Yoon: Low-voltage power circuit breakers (LVPCBs) that meet the ANSI C37 standard have two distinguishing characteristics that are pertinent to this question: they are constructed to withstand fault current for a greater amount of time than a standard UL 489 circuit breaker (30 cycles versus 3 cycles), and they have the ability to delay or defeat the instantaneous trip function of the circuit breaker. While you can find UL 489 circuit breakers that are similar in general appearance and have a two-step stored energy trip mechanism (i.e., insulated case circuit breakers, or ICCBs), they still are required by UL 489 to have an instantaneous trip function. UL 489 circuit breakers are designed to trip with no intentional delay and as such do not have to be designed to withstand rated fault current for an extended period of time.

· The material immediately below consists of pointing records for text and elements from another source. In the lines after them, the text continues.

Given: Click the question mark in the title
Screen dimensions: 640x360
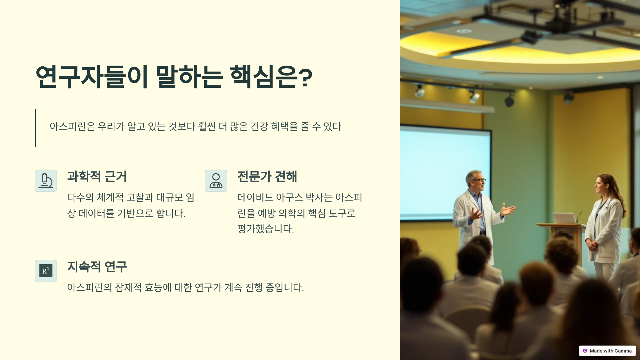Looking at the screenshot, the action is (x=305, y=78).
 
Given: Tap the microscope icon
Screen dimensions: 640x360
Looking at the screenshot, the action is (x=46, y=181).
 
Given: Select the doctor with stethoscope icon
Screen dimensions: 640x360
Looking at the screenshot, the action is (x=216, y=181).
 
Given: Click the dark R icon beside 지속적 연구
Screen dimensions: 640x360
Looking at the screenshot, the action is (x=46, y=271).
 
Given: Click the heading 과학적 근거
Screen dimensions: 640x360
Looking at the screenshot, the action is (x=97, y=177).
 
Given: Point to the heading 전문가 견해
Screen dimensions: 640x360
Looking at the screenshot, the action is (x=267, y=177).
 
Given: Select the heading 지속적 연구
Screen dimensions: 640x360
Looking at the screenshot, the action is (x=97, y=267).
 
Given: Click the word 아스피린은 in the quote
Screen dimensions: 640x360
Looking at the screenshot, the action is (x=72, y=126).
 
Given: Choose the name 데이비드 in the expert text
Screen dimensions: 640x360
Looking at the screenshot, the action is (x=255, y=197).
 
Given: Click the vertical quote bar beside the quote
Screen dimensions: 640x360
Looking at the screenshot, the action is (x=35, y=128).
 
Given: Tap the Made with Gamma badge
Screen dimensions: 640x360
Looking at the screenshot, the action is (x=607, y=351).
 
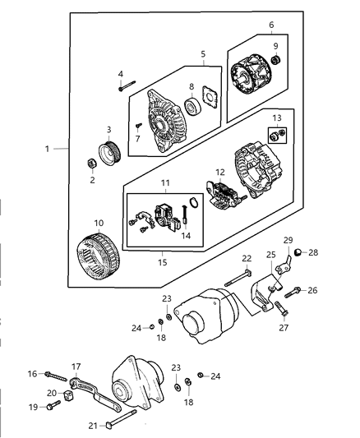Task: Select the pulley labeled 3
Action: tap(108, 154)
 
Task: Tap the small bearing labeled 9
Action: tap(276, 59)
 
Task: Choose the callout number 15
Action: tap(162, 262)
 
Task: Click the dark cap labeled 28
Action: tap(301, 252)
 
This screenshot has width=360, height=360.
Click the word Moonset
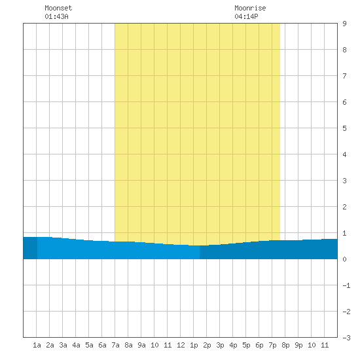click(58, 8)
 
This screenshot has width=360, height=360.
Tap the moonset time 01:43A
click(56, 16)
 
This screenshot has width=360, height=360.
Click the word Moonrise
click(250, 8)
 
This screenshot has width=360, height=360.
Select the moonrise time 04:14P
click(246, 16)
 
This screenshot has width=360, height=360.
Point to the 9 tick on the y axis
click(344, 24)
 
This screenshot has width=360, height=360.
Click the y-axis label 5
click(344, 128)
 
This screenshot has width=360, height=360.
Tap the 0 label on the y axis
click(344, 259)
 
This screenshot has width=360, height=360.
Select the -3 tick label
click(346, 338)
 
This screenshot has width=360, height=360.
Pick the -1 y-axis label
click(346, 285)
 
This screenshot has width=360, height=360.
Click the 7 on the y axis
click(344, 76)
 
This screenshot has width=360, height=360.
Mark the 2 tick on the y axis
click(344, 207)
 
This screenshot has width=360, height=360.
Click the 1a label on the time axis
click(37, 345)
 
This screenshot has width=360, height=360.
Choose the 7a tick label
click(115, 345)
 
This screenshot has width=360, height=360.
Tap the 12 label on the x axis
click(181, 345)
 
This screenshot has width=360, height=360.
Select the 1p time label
click(194, 346)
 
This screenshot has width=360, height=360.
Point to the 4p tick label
click(233, 346)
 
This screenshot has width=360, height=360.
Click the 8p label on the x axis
click(285, 346)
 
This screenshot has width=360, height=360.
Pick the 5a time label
click(89, 345)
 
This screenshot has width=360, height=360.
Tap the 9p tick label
click(298, 346)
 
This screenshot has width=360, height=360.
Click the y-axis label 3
click(344, 181)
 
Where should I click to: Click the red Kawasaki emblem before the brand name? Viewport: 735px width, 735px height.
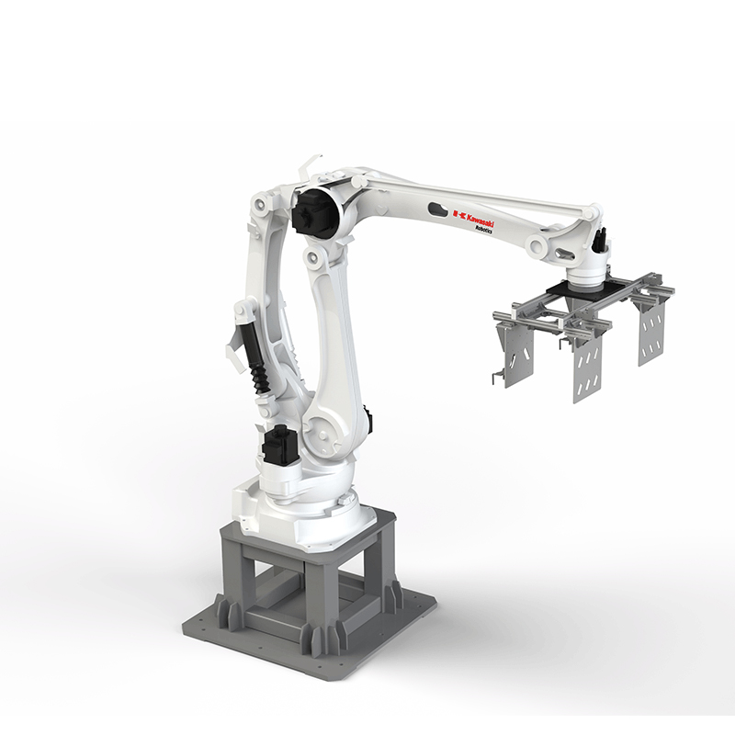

Comment: I understand you’re just showing the theory, but the transformer inrush point and damage curves were likely not manufacturer-specific and were ANSI/IEEE-typical. Using actual manufacturer data, you would likely note a standard thermal-magnetic circuit breaker would adequately protect the transformer. Attendees should not get the impression an electronic circuit breaker is required to protect all transformers, particularly small dry-type. Good presentation of the theory though.

Earp: Thank you for your comment. There are indeed some thermal magnetic breakers and fuses that adequately protect some transformers. A solid-state trip is not necessarily required.

Question: How does an electronic breaker differ from a thermal magnetic breaker or a fuse in terms of TCC tolerances?

Yoon: While circuit breakers with electronic trip units typically have tighter TCC tolerances than a standard thermal-mag breaker, it depends on what portion of the time-current curve is being evaluated. Most generic thermal-mag circuit breakers have reasonable ±10% tolerances in the overload/long time portion of the TCC. However, in the short time portion of the TCC, the area of uncertainty in the curve gets bigger as the mag portion of the breaker takes over.

For fuses, the minimum and maximum melt times usually are very consistent from the long-time to short-time portions of the TCC.

Of course, these are generic blanket statements. Your mileage may vary and you should get TCC data from the manufacturer for any particular overcurrent protection device to make a proper evaluation.

Question: What part of NEC Article 695.3 requires selective coordination?

Earp: Article 695 (fire pumps) requires selective coordination on multibuilding, campus-style complexes where the fire pump is connected to one or more feeder sources with more than one overcurrent device in series.

Question: Please provide examples of how to use fuse product sheets to determine fault current limiting.

Yoon: In addition to the TCC, you will also find "current limitation curves" on most manufacturers’ fuse data sheets. The method used with these current limitation curves is called "up, over, and down." You should be able to find detailed information on this technique in the FAQs on the manufacturer’s website.